-- START OF GIVEN TEXT --

Hi,
On 12/02/18 23:55, isis agora lovecruft wrote:
- What passes for "canonicalised" "utf-8" in C will be different to what passes for "canonicalised" "utf-8" in Rust. In C, the following will not be allowed (whereas they are allowed in Rust): - NUL (0x00) - Byte Order Mark (0xFEFF)
Much of the metrics software is written in Java. Java strings allow for NUL to appear, but assume that there is no BOM. If a BOM appears, then this would be interpreted as data and, I assume, parsing would probably fail. Should the whole document be rejected if it contains a NUL or BOM, or should these values be stripped and then carry on parsing as if it never happened?
- Directory document keywords MUST be printable ASCII.
This can be validated. Should a single document keyword containing printable non-ASCII be enough to reject the document, or should a parser try to recover?
I'd really like to see a section in the proposal about how parsers should react when they find something unexpected, otherwise all the parsers may end up doing different things.

-- END OF GIVEN TEXT --

▶ EXERCISE DESCRIPTION
Can you continue the reply about UTF-8 rules for directory documents, writing what would come next after its final sentence?

-- START OF SOURCE MATERIAL --

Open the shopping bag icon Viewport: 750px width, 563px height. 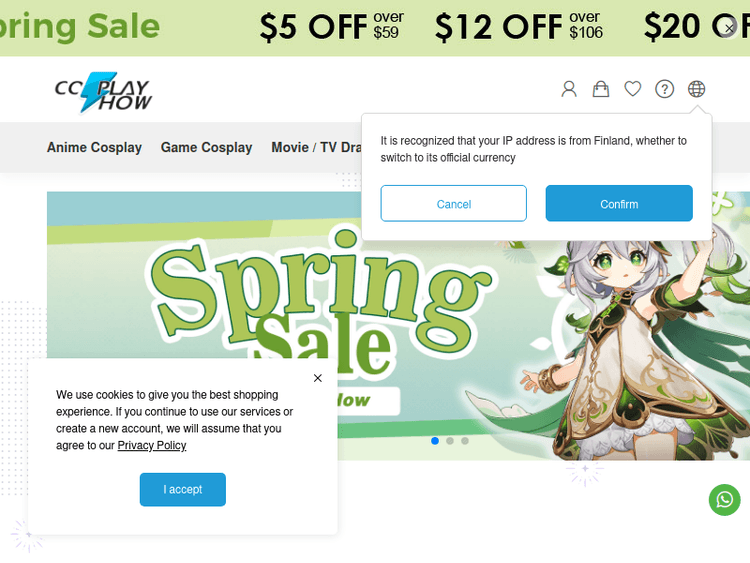click(x=601, y=89)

-- END OF SOURCE MATERIAL --

▶ FINAL RESULT
- This change may break some descriptor/consensus/document parsers. If you are the maintainer of a parser, you may want to start thinking about this now.
For the metrics tools there are some guidelines on this we can follow: https://docs.oracle.com/javase/tutorial/i18n/text/design.html. The other language would be Python (for stem), but Python developers have probably got a good understanding of unicode/str/bytes by now. (In Python 3: when using UTF-8, BOM will not be stripped and will be interpreted as data, and you can have a NUL in a str).
Thanks, Iain.